What the Guidelines say
Fatal accident claims sometimes include an element for pain, suffering and loss of amenity for the period between injury and death. In some circumstances the awards may be high, for example those relating to asbestos exposure or misdiagnosis of cancer. Others follow extensive periods of disability before death supervenes. In such cases reference should be made to the awards for the underlying injuries or condition, suitably adjusted to reflect the fact (if it be the case) that the claimant knows that death is approaching, and the period of suffering.

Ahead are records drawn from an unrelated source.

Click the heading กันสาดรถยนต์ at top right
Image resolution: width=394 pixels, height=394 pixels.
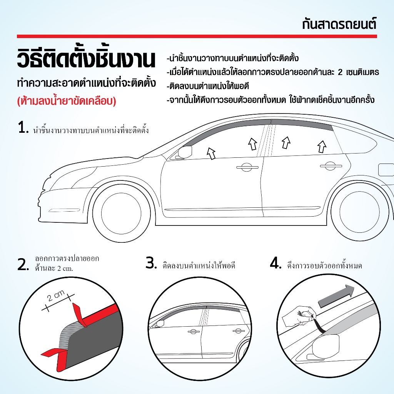pos(339,24)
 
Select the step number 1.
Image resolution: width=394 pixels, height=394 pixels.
pos(23,128)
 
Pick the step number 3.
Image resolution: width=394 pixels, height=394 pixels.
pos(151,264)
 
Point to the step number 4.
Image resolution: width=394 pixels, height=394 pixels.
pos(276,264)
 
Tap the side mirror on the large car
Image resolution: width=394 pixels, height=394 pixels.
pos(184,152)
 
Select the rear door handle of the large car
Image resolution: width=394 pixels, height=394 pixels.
pos(328,166)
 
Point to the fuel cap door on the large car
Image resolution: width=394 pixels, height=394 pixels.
pos(386,169)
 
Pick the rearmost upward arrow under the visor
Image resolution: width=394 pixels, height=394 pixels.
pos(322,146)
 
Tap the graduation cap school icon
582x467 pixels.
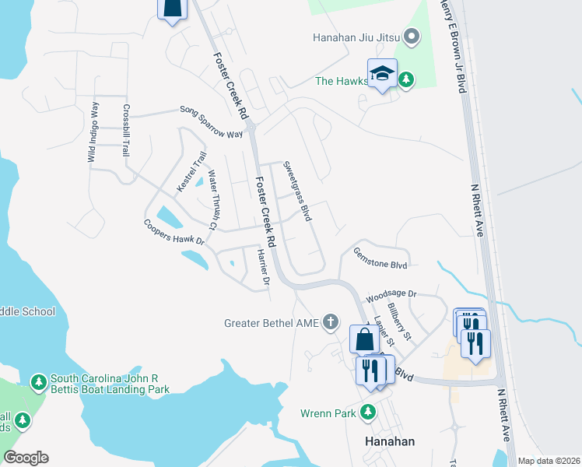tap(382, 73)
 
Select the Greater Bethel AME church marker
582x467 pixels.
tap(331, 322)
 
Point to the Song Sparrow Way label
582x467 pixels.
tap(212, 122)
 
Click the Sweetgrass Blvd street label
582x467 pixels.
tap(297, 191)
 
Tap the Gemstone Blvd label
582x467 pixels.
tap(380, 258)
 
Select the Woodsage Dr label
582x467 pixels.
tap(392, 295)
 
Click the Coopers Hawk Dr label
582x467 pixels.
tap(173, 232)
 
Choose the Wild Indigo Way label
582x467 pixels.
tap(92, 132)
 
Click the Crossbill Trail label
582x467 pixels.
tap(124, 131)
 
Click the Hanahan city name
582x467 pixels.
tap(390, 441)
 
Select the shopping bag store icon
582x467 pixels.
tap(364, 339)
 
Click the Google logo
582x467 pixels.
tap(26, 458)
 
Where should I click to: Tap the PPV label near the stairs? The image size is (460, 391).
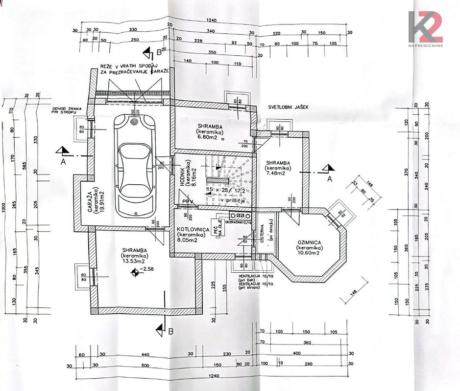click(187, 200)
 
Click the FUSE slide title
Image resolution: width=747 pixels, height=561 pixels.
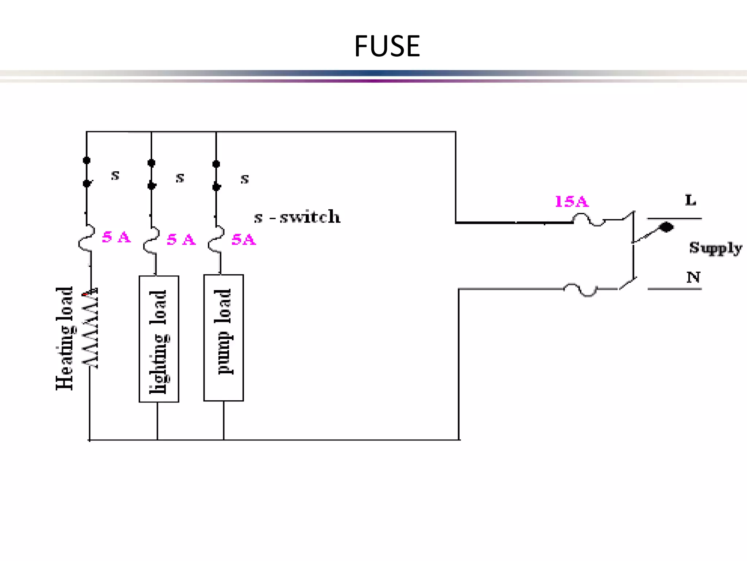point(387,46)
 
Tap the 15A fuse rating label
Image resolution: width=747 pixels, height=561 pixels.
point(571,202)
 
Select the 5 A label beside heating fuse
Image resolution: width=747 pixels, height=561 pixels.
point(116,237)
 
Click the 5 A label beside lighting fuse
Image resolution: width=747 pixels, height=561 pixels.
point(181,240)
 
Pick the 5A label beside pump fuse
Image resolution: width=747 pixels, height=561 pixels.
point(244,240)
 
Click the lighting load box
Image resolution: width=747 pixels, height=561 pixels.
point(159,339)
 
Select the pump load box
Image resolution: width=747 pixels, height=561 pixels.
point(223,338)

Yet there are many cases in which a serious injury is followed relatively quickly by death. Factors that inform the level of general damages include the nature and extent of the injury, the claimant’s awareness of his impending death, the extent or pain and suffering or, in cases where the claimant is unconscious for all or part of the period, loss of amenity. Under s.1(1)(a) of the Administration of Justice Act 1982 awards may be made for ‘mental anguish’ (even in the absence of psychiatric injury) caused by fear of curtailment of life: see Kadir v Mistry  EWCA Civ 1177.
(A) Full Awareness
Severe burns and lung damage followed by full awareness for a short period and then fluctuating levels of consciousness for between four and five weeks, coupled with intrusive treatment or significant orthopaedic/physical injuries followed by death within a couple of weeks up to 3 months.
(B) Followed by Unconsciousness
Severe burns and lung damage causing excruciating pain but followed by unconsciousness after 3 hours and death two weeks later.
(C) Immediate Unconsciousness/Death after Six Weeks
Immediate unconsciousness after injury, and death occurring after six weeks.
So what’s changed?
Perhaps unusually, there has bee a reduction in some categories/brackets of these awards.
In 2015 category (A) injuries justified awards of between £17,550 and £19,910 while the 14th edition set the brackets at £11,000 to £20,880.
Furthermore category (B) awards justified £8,800 – £11,720 in 2015, yet have now reduced to £9,210 – £9,350.
Bizarrely and most noteworthy are the changes to category (C) awards, where unconsciousness occurs immediately after injury and death follows after six weeks, there has been an almost 50% reduction from £7,040 in 2015 to between £3,300 and £3,850.
Men and women to receive equal compensation for facial injury
Due to ever increasing statements about equality section 9 of the JCG relating to facial injuries, has been amended to remove the distinction between the levels of awards between males and females, with the introduction explaining that such an outdated stereotype was indefensible.
In 2015 section 12 related only to dermatitis. The updated JCG now covers other skin conditions such as eczema and psoriasis.
The figures we set out above are those attracting a 10% uplift since the decision in Simmons v Castle:
….with effect from 1 April 2013, the proper level of general damages in all civil claims for (i) pain and suffering, (ii) loss of amenity, (iii) physical inconvenience and discomfort, (iv) social discredit, or (v) mental distress, will be 10% higher than previously, unless the claimant falls within section 44(6) of LASPO.